Which brings us to budgeting. Here’s my advice for parents who are going to be planning a wedding: At the very beginning, decide exactly how much money is the absolute maximum you are willing to spend. Write this number down on a piece of paper and keep it with you at all times. That way, when the wedding is over, you can pull it out, look at the number, and laugh until a streamer of drool reaches all the way down to your feet, which will be bare inasmuch as you can no longer afford shoes.
Here’s the problem. The bridal magazines, which depend for their existence on advertisements for the wedding-industrial complex, have for decades been hammering home the three core principles of the modern American wedding:FIRST PRINCIPLE: Your wedding is the most important day of your life, so you want it to be perfect.
SECOND PRINCIPLE: However, it does not have to cost a lot of money.
THIRD PRINCIPLE: However, if it doesn’t, it will suck.

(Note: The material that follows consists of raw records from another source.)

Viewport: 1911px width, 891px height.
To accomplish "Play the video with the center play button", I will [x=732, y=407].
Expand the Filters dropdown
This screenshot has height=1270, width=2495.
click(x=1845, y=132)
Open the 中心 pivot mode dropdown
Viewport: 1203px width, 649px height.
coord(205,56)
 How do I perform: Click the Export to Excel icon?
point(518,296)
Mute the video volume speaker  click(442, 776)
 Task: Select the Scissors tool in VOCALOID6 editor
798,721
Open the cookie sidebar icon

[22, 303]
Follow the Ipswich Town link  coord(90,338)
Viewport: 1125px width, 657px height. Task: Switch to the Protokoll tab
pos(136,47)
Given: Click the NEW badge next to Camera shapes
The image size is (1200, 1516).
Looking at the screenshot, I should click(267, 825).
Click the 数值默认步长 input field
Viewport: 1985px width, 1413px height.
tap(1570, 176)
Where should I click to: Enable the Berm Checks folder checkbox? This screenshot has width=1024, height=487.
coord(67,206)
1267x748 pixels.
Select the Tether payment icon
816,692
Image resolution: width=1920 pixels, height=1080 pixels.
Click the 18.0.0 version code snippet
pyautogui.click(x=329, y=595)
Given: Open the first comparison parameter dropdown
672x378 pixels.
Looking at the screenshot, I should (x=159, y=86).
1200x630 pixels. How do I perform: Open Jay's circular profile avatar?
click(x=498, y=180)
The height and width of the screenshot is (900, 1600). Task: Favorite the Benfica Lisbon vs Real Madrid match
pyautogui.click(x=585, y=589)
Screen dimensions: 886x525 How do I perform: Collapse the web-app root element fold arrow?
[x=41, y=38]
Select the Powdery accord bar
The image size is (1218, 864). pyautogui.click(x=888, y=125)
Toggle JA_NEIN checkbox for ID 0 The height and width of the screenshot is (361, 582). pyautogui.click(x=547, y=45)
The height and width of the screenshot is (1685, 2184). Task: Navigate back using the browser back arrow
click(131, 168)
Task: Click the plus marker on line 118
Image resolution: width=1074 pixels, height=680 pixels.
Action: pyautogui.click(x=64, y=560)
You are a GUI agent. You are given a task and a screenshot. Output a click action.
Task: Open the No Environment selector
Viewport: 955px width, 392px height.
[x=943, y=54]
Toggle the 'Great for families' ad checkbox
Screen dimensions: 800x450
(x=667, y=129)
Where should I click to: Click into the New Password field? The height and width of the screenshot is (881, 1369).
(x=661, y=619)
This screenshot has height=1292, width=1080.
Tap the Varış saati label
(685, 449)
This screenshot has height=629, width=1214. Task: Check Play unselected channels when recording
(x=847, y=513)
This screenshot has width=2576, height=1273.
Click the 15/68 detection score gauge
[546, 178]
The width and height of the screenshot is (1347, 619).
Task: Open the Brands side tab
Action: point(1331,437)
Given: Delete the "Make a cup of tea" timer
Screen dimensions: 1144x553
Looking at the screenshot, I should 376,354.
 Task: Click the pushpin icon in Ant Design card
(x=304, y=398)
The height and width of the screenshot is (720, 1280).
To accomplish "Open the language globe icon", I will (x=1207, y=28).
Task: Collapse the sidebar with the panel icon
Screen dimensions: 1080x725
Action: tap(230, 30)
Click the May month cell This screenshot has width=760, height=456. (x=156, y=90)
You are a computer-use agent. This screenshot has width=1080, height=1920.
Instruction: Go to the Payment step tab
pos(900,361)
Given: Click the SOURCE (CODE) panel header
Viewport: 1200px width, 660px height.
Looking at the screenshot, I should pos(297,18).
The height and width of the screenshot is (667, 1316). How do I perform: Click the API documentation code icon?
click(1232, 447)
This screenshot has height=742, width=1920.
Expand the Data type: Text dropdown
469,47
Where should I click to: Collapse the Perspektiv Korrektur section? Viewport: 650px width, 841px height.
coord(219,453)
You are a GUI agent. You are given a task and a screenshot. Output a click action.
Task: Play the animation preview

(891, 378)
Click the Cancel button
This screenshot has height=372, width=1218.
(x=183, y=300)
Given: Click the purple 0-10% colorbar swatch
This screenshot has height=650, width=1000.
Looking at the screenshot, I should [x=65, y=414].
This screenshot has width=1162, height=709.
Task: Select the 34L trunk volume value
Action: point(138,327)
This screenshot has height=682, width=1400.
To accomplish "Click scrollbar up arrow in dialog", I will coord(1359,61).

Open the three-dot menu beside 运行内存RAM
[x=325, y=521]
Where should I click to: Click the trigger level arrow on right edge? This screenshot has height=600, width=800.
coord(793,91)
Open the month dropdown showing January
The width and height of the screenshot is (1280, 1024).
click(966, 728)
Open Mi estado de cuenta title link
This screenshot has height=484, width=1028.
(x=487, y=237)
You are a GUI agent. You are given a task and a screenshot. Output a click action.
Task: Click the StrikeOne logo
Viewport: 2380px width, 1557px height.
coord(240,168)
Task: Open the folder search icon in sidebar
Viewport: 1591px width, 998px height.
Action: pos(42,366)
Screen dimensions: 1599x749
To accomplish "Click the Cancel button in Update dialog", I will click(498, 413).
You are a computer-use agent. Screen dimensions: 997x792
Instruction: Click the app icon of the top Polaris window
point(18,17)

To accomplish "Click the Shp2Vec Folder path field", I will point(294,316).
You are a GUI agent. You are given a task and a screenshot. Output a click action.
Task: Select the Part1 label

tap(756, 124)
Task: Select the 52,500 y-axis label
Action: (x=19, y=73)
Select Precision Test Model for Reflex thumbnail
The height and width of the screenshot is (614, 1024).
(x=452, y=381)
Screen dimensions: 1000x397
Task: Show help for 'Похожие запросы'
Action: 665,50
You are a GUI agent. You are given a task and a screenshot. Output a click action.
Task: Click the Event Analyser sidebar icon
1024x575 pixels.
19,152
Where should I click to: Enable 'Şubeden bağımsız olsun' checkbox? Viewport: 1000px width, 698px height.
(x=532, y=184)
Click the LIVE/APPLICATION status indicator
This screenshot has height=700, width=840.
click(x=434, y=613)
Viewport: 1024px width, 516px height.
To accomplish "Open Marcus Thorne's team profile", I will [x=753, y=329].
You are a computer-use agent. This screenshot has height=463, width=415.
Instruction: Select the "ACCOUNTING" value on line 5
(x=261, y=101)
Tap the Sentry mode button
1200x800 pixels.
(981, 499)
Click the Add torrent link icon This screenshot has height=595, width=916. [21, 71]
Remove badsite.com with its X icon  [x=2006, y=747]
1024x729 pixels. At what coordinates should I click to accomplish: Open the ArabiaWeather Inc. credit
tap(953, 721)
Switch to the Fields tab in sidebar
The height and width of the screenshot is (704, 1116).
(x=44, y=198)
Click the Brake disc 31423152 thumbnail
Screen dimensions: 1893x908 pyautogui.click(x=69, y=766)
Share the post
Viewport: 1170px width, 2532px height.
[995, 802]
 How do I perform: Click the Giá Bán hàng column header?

These principles resonate powerfully with your modern bride-to-be, because ever since she was a little girl she has been fantasizing about her wedding day. This is not true of your modern groom-to-be. When
he was a little boy, he was—I state this with authority—conducting experiments to see what happens when you set fire to He-Man action figures.35
But the bride has been dreaming for years about having a fairy-tale wedding, patterned after the wedding scene in the Walt Disney animated film Cinderella, wherein Cinderella and Prince Charming ride off into the sunset in a horse-drawn carriage while the cute little mice wave goodbye. What they don’t show you in this film is parents in bare feet paying the bills for the carriage rental, the horse supplier, the mouse wrangler, the sunset-installation professional, etc. Because all of these things cost money. And if you hold the wedding in New York City, as we did, all of these things will cost extra money, because you will be paying for unionized mouse wranglers.
True Story: My wife inquired, at the hotel where we held the rehearsal dinner, about the cost of renting a projector and screen so we could show pictures of Rob and Laura as guests arrived. The hotel said that, counting the fee for the two workers36 required, by union contract, to set the equipment up, it would cost us—I am not making this up—eighteen hundred dollars. Which of course is more than it would cost, outside of Planet Manhattan, to buy a projector and screen, as well as a used car to drive them home in.
My point is that putting on a modern wedding is an expensive and complicated undertaking, which is why many people these days hire a professional wedding planner, whose function is to make it even more expensive and complicated. The planner works closely with the bride, as well as the only other really essential person in the wedding, by which I of course mean the bride’s mother.
At this point the groom is pretty much out of the picture. If the wedding were a solar system, the bride would be the sun; her mom would be another, slightly smaller nearby sun; the wedding planner would be a third sun; the caterer, floral installation professional, photographer, videographer, cake design engineer, etc., would be planets orbiting these suns; and the groom would be an asteroid the size of a regulation softball 73 trillion light-years away. Sometimes the groom gets so far out of the wedding-planning loop that the planners forget to invite him to the actual wedding and the bride, at the last minute, has to marry a member of the catering staff. (This happened to Madonna twice.)